Dalla Création est aujourd’hui un tremplin pour la vulgarisation de cette technique et la promotion des produits dérivés comme des couvre-lits bogolan en petites bandes, des jetées de lit, des coussins décoratifs Ciwaara, des ensembles bogolan légers. «J’emploie présentement trois personnes dont un chef d’atelier et un désigner. Nous recevons aussi des étudiants en formation», nous explique Dalla dont l’atelier est à son domicile, sis à Badala-Séma I, près de la mosquée Wali Diawara.

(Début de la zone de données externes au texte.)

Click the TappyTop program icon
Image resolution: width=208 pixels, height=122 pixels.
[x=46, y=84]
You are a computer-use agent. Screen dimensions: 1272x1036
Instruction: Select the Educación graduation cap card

Mais, aujourd’hui, son rêve est d’ouvrir un atelier moderne. «Je me heurte à un problème de financement pour concrétiser ce projet. Une banque de la place m’a récemment exigé une garantie foncière pour un prêt d’environ 5 millions de Fcfa», déplore la promotrice d’art. Mais, Dalla est une Nyeleni qui ne baisse pas les bras face aux obstacles. Ainsi, elle a postulé avec un projet au Fonds d’appui à l’autonomisation de la femme et à l’épanouissement de l’enfant (FAFE) et attend patiemment la suite.

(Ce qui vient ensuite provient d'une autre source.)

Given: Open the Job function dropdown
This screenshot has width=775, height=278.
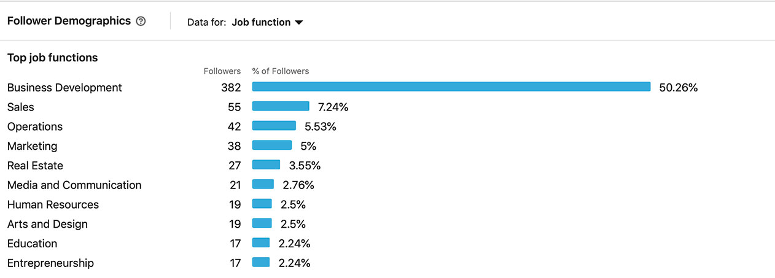Looking at the screenshot, I should coord(267,22).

Une attente qui ne l’empêche pas d’être active dans son atelier car consciente de la portée socio-économique de son travail. «Je commande mes tissus avec des tisserands, notamment au village Kibaru ou à la Comatex qui est menacée ces dernières années par la concurrence déloyale. Donc notre activité est un coup de pouce à ces chefs de famille et à cette entreprise», explique-t-elle.

Tout comme elle est convaincue, qu’avec un peu plus de volonté politique, le bogolan voire l’artisanat peut énormément contribuer à freiner l’exode rural et la migration clandestine. Ainsi, avec son chef d’atelier (Moustaph Diop), elle envisage d’initier un projet de formation (teinture-bogolan, design) à l’intention des talibés pour réduire le lot des enfants de la rue avec une occupation saine et rentable.

De la passion à l’entreprise

La soixantaine assumée avec charme et élégance, Dalla est née à Kayes d’un papa cheminot qui est resté au Sénégal après l’éclatement de la Fédération du Mali. En 1975, elle a choisi de revenir au Mali avec son Bac A4 (série philosophie-lettres modernes).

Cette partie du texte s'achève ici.